Originally titled "Thoughts on Burj Dubai", but hey, things change (some literally overnight).
As expected, there were articles alluding to the "humiliation" of the apparent last-minute rename (and as expected, from the same sources that bring up Ozymandias and Babel anytime they mention the tower). Not surprisingly, there were also articles that attempted to distance Abu Dubai from Dubai by, for example, referring to Sheikh Khalifa as the "Abu Dhabi president" and sneering at how Dubai was "forced" into the name change, while neglecting to mention that the UAE, not Abu Dhabi, has a president (who happens to be the ruler of Abu Dhabi), and that the main thoroughfare into Dubai is already named after a UAE president. Then again, the local counter-propaganda rendered me just as nauseous.
No doubt, this will cause major problems for Emaar, not in the least in terms of branding. On one hand, I am slightly relieved that we have one less landmark named after the city (rather uncreative, in the vein of Dubai Fountain, Dubai Mall, etc). But now there's the question of what to do with not just the name seared into the public consciousness, but embossed onto mugs, printed on signs, given to a metro station and even sewn into janitorial uniforms. Indeed, jaws dropped last night for more than one reason. Emaar must have known for a while, because the stele unveiled by Sheikh Mo had the new name on it. However, secrecy would have been tight, as marketing seems to have sworn to not take any action even in registering a domain name.

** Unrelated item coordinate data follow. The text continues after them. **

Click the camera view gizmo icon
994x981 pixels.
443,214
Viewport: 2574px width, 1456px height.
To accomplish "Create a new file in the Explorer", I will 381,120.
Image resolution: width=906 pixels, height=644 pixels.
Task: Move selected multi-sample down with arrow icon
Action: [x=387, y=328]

Whatever the case, it is a truly majestic edifice - in my opinion, the most beautiful among the stratoscrapers. By day, it is a gleaming spearhead piercing the heavens, and by night, a sparkling beacon of urbania for miles and miles around. At twilight, when seen from a distance on the shadow side, its jagged silhouette cuts a sharp black wedge into the golden-red evening sky, as though Dubai grew so fast that it cracked the celestial dome at its edge. This afternoon, as rays of sunlight illuminated the city through intermittent gaps in thick winter clouds, it appeared otherwordly. Having lived in Chicago, up until recently the home of the tallest building in the world, the psychological elevation such a construction offers is as important as the physical height - especially needed in these times and in this region.